Exercise objective: Please reproduce all of the data below exactly, leaving each picture out.

# # # #

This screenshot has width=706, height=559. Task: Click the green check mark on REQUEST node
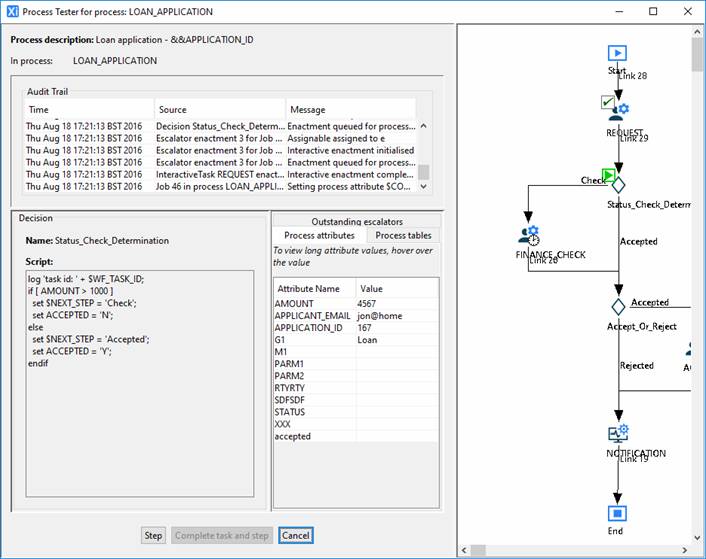(x=607, y=102)
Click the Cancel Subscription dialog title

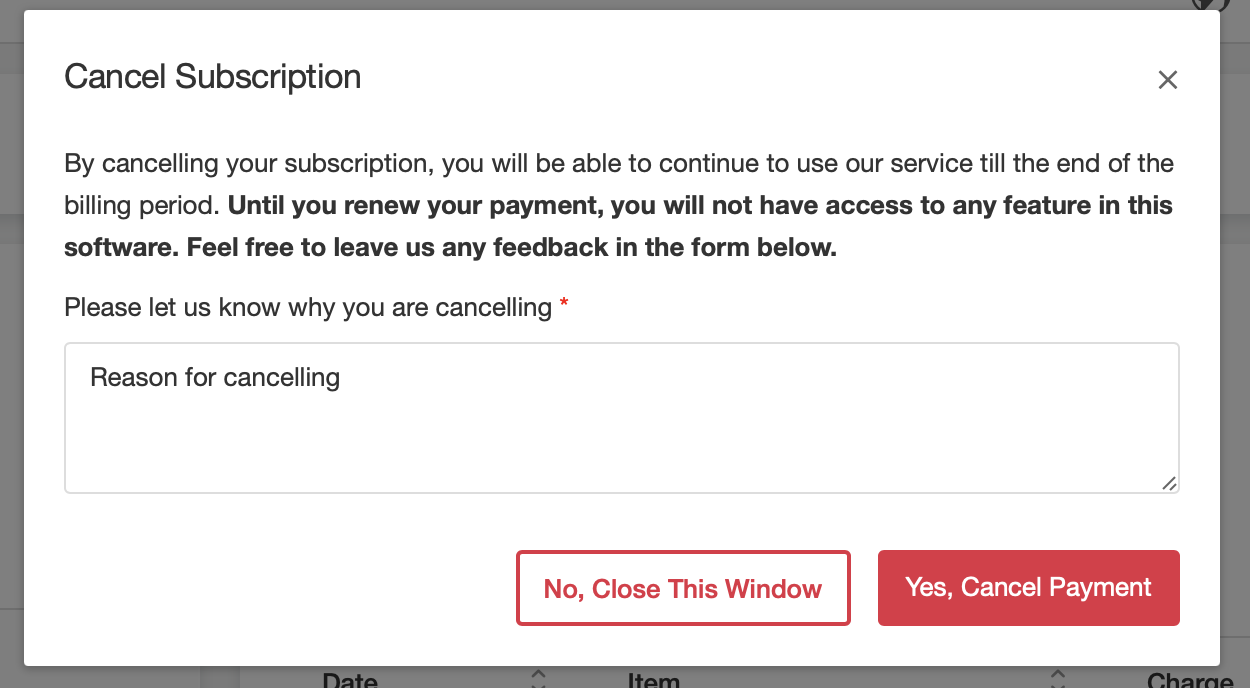[x=213, y=77]
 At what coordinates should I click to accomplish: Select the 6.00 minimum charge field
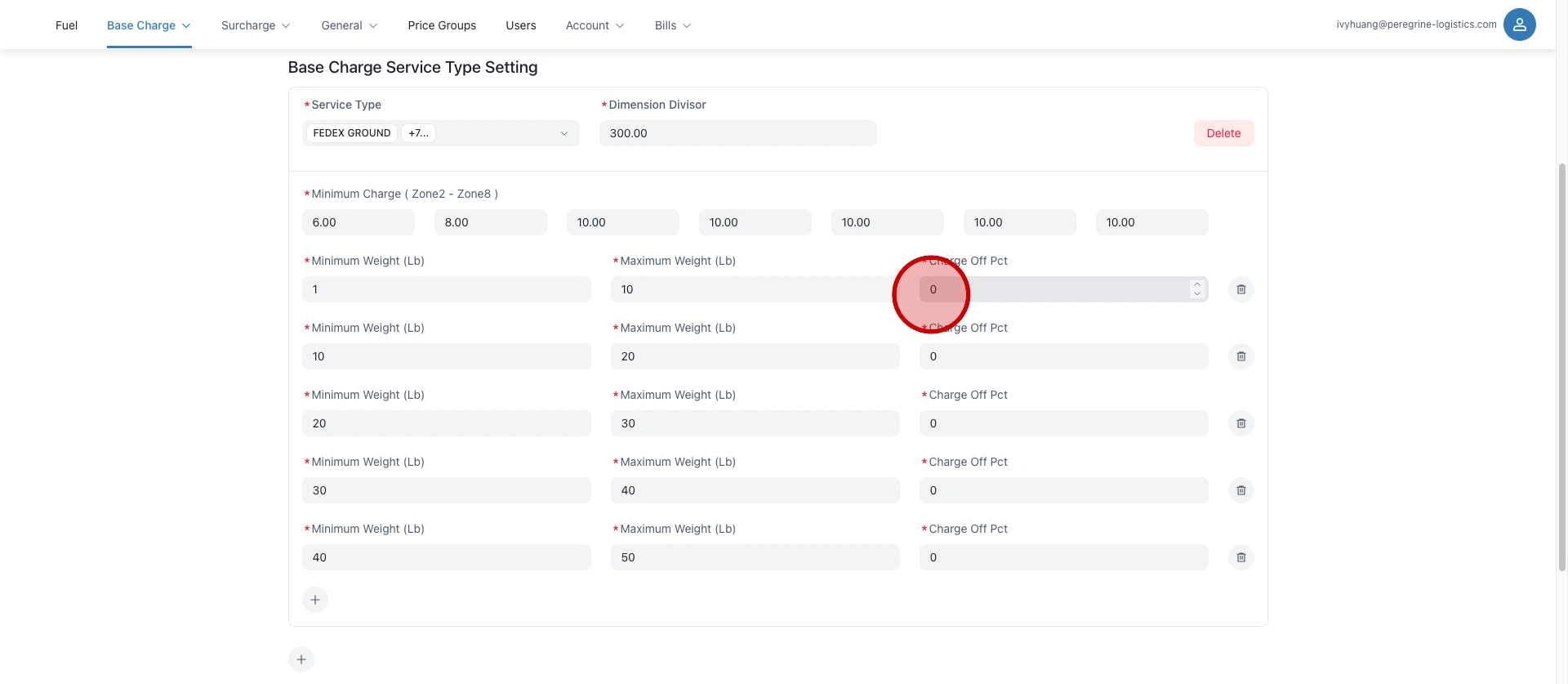tap(358, 222)
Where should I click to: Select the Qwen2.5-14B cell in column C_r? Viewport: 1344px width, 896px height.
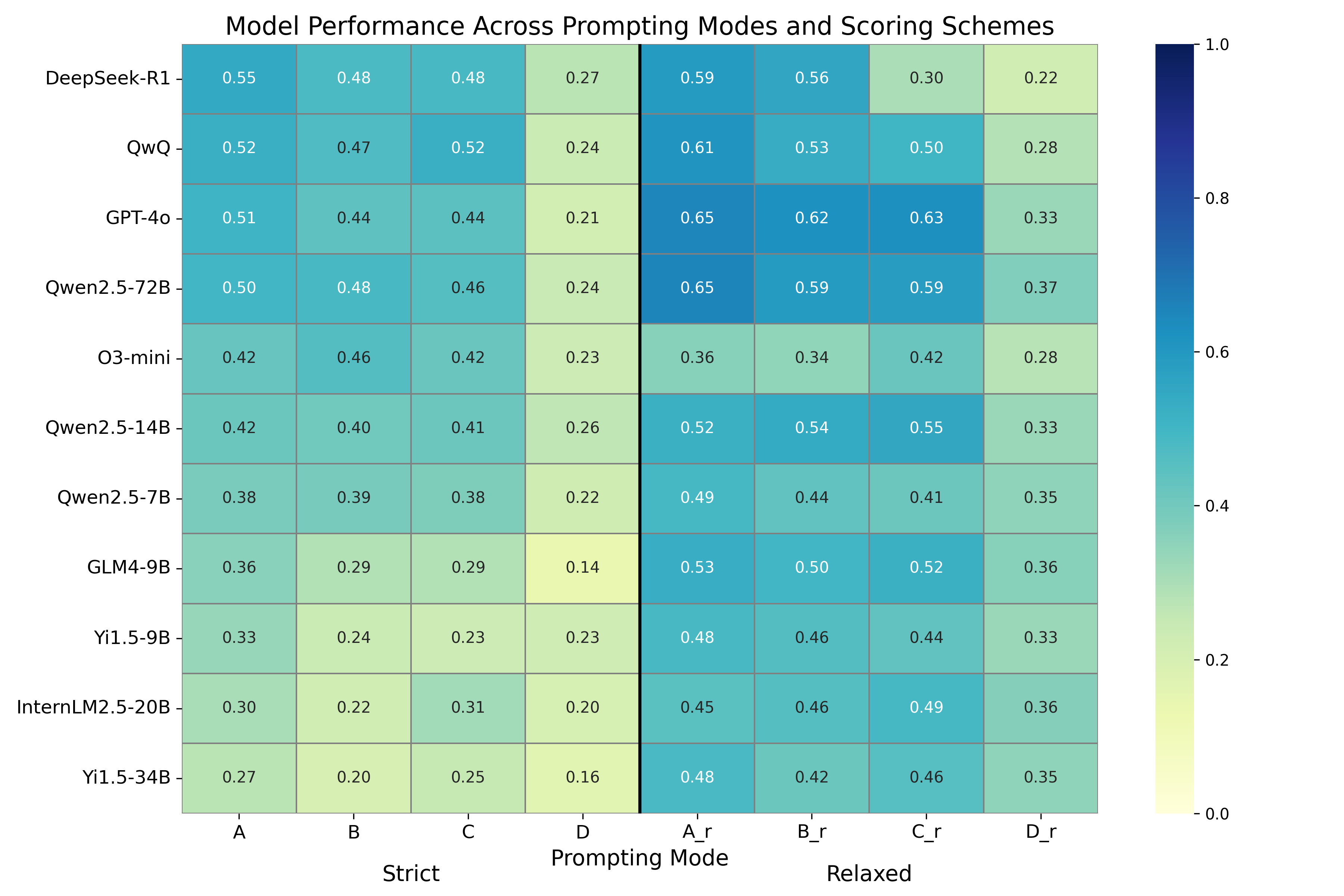pos(926,428)
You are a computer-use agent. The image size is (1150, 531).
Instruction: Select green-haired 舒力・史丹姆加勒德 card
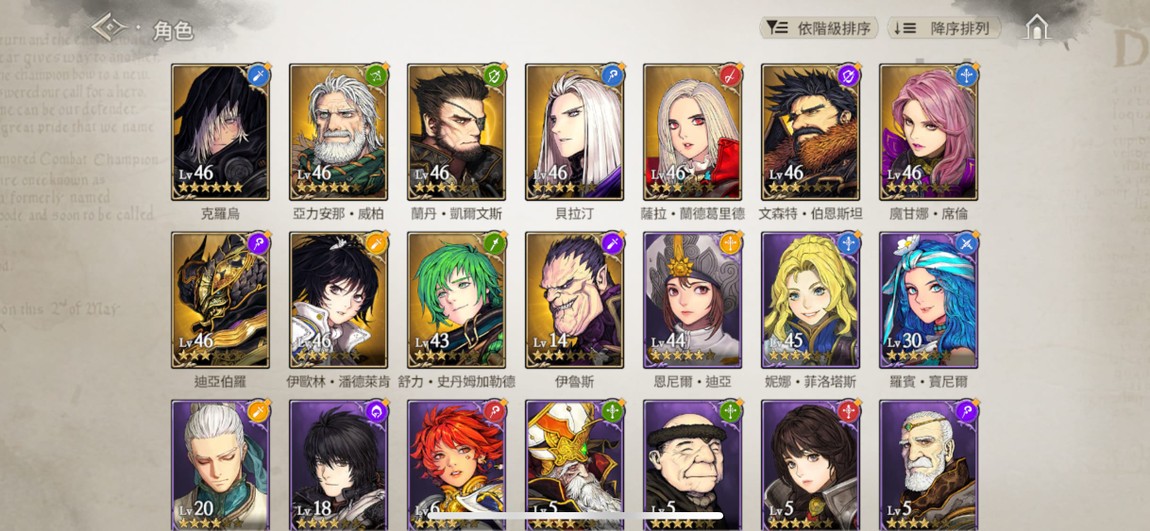[x=456, y=300]
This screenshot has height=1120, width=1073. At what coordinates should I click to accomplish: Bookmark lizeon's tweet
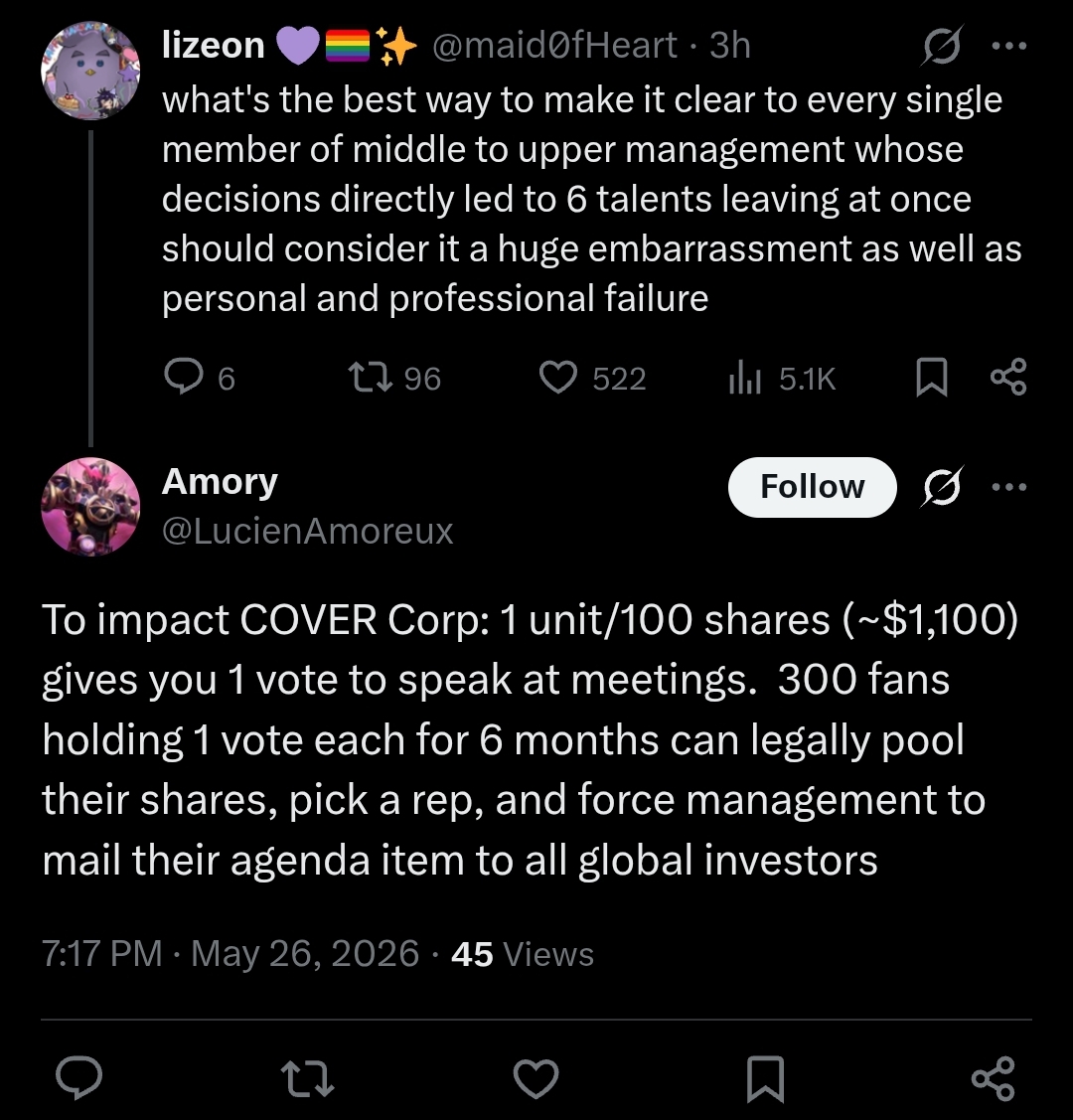pyautogui.click(x=932, y=378)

# # # #

Your solution:
This screenshot has width=706, height=559. Task: Click the green check mark on REQUEST node
(x=607, y=102)
Click the Cancel Subscription dialog title

[x=213, y=77]
 At what coordinates should I click to accomplish: Select the 6.00 minimum charge field
tap(358, 222)
Where should I click to: Select the Qwen2.5-14B cell in column C_r? Viewport: 1344px width, 896px height.
pos(926,428)
You are a computer-use agent. The image size is (1150, 531).
Instruction: Select green-haired 舒力・史丹姆加勒德 card
[x=456, y=300]
This screenshot has height=1120, width=1073. At what coordinates should I click to accomplish: Bookmark lizeon's tweet
pyautogui.click(x=932, y=378)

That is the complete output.